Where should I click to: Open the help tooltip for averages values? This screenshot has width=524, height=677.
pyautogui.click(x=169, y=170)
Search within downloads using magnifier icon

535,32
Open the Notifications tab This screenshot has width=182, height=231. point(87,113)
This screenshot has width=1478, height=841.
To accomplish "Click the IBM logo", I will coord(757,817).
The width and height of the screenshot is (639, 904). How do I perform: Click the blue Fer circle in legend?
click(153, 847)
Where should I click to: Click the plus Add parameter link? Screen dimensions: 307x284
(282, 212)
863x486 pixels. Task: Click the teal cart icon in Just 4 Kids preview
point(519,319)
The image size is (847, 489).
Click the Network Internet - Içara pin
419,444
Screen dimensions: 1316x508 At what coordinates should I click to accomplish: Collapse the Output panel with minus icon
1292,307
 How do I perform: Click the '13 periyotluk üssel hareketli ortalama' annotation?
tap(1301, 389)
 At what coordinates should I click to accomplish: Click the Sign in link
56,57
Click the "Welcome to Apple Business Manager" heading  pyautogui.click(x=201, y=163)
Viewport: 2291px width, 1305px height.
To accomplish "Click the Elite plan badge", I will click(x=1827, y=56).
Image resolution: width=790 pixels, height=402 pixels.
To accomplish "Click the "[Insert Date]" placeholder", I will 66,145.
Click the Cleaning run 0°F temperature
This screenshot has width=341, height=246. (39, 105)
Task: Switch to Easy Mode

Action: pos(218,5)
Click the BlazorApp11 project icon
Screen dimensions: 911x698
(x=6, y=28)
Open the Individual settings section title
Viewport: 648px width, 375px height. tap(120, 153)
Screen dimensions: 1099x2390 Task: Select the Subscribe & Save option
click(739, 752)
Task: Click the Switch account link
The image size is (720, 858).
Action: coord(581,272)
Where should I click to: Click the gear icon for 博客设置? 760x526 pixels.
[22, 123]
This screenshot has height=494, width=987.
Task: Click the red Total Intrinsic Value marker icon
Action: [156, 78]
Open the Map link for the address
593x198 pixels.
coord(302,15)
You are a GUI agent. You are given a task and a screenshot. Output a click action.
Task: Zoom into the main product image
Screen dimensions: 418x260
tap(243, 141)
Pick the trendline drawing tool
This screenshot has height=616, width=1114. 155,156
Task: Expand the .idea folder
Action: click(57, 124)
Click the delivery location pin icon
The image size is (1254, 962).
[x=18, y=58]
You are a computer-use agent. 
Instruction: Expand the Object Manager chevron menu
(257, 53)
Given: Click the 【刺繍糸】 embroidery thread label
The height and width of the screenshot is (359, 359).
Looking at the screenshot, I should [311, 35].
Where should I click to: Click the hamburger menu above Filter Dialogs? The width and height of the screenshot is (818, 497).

☆ ☆ ☆ ☆ ☆

→ **Task goal**
Wherever the word "will" appears in the entries above, copy that line.

→ **Task output**
To accomplish "Click the IBM logo", I will coord(757,817).
To accomplish "Click the Elite plan badge", I will click(x=1827, y=56).
To accomplish "Click the "[Insert Date]" placeholder", I will 66,145.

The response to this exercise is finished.